Comment: Dangers of radon
Radon, a tasteless, odorless, colorless, radioactive gas produced from the decay of uranium, is naturally found in nearly all soils. Radon gas moves from the ground under and around your home through cracks and other holes in the foundation. Nearly one out of every 15 homes in the U.S. is estimated to have elevated radon levels. The only way to know the radon level in your home is to test.
The Kansas Radon Program suggests that all homes in Kansas be tested for radon gas. Present indicators are that one in four houses in Kansas may have elevated levels. A do-it-yourself test kit is an economical, easy to use, reliable, and readily available option. This type of kit is available at the Leavenworth County Extension Office for $5.

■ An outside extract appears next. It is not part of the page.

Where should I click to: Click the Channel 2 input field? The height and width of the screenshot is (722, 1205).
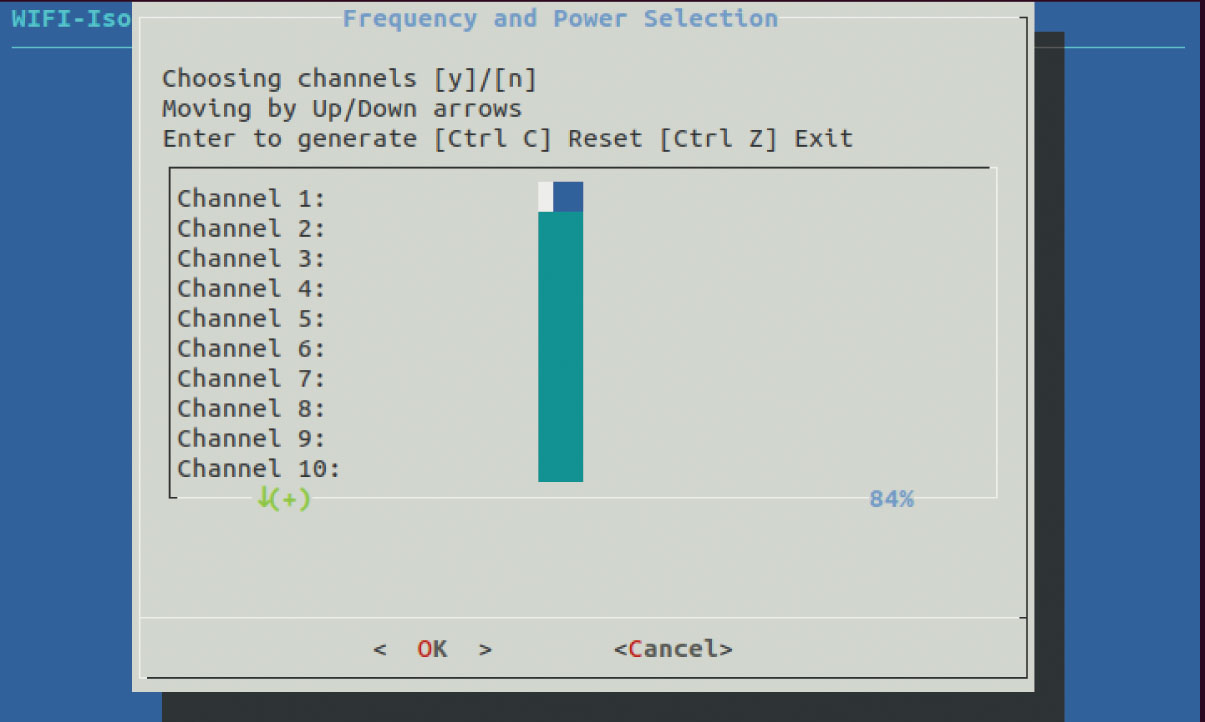point(560,228)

Radon is the leading cause of lung cancer among nonsmokers. Given the increased potential for lung cancer the radon hazard brings, Kansans should be asking themselves, “Have we tested our home yet?” The US Surgeon General advises: “Indoor radon gas is a national health problem. Radon causes thousands of deaths each year. Millions of homes have elevated radon levels. Most homes should be tested for radon. When elevated levels are confirmed, the problem should be corrected.”
The amount of radon in the air is measured in picocuries per liter of air (pCi/l). Approximately 0.2 to 1.0 pCi/l is normally found in outdoor air. The national estimated indoor average is about 1.3 Ci/l. EPA has set 4 pCi/l as the maximum average recommended indoor radon concentration. With the technology available today, most homes with high readings can be reduced to below 4 pCi/ and many can be reduced to below 2 pCi/l.

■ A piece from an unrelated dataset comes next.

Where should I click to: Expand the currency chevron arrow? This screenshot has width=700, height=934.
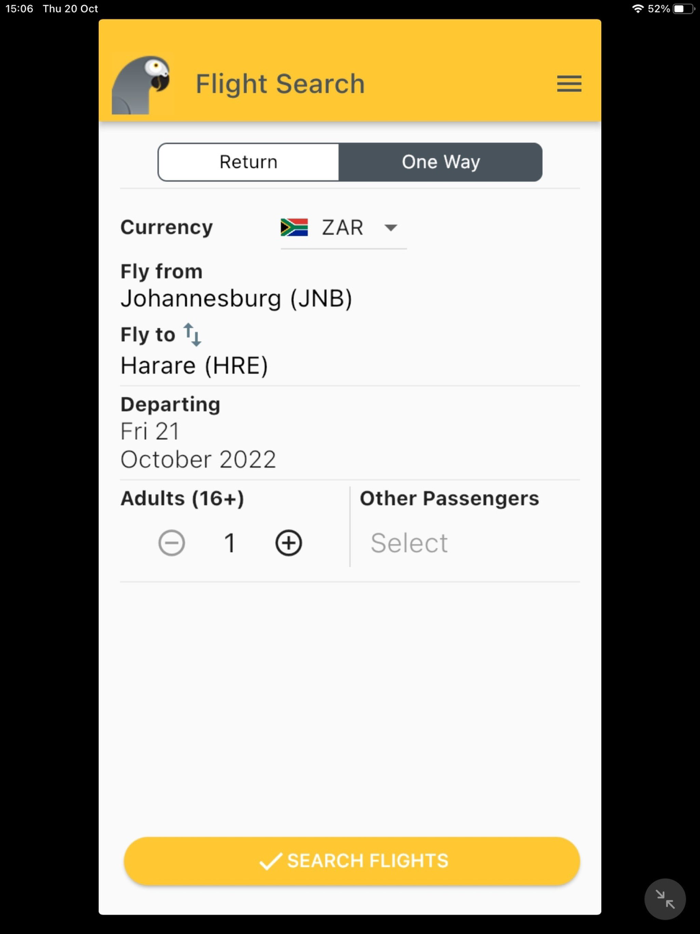390,227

Your testing process should begin with a short-term test of two to seven days. If your result is over 4 pCi/l, follow up with either a second short-term test or a long-term test. Long-term tests give a better understanding of average radon levels. Short-term tests get results quickly. If either the average result of the two short-term tests or the result of a long-term test is over 4 pCi/l, you should consider taking steps to reduce radon levels.

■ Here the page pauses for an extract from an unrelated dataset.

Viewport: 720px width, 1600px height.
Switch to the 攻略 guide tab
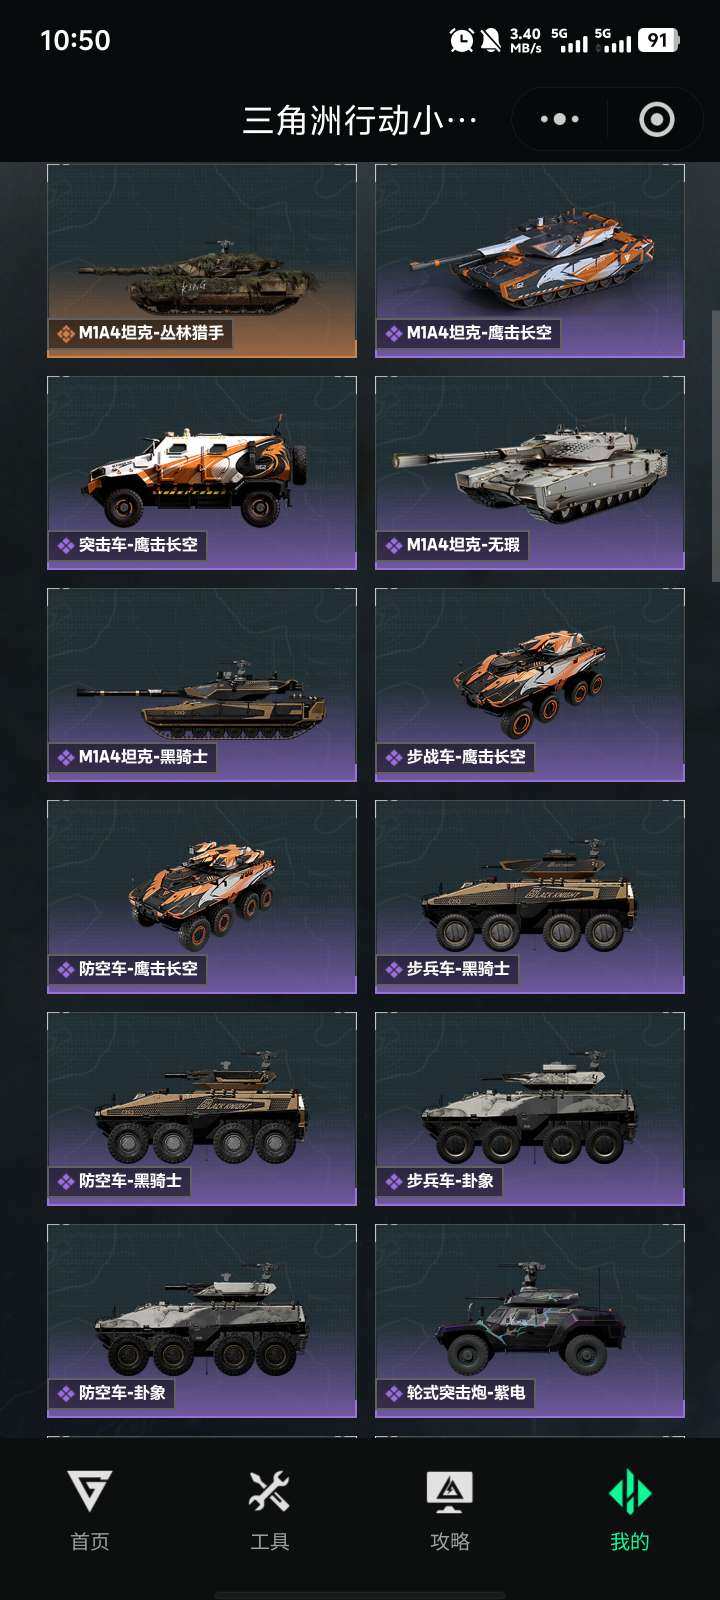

When radon testing indicates elevated levels, a trained contractor is the best choice to correct the problem. In most cases, homes can be fixed for $800 to $2,000. There may be trained experts in your area who can test for you. Make certain you hire a firm or individual that is a radon professional measurement specialist listed in a National Radon Measurement Proficiency program, such as National Environmental Health Association (NEHA) (www.neha.org) or National Radon Safety Board (NRSB) (www.nrsb.org). Lists of these firms and suppliers of test kits are available from the above listed websites or from the Kansas Radon Program Coordinator at 1-800-693-5343.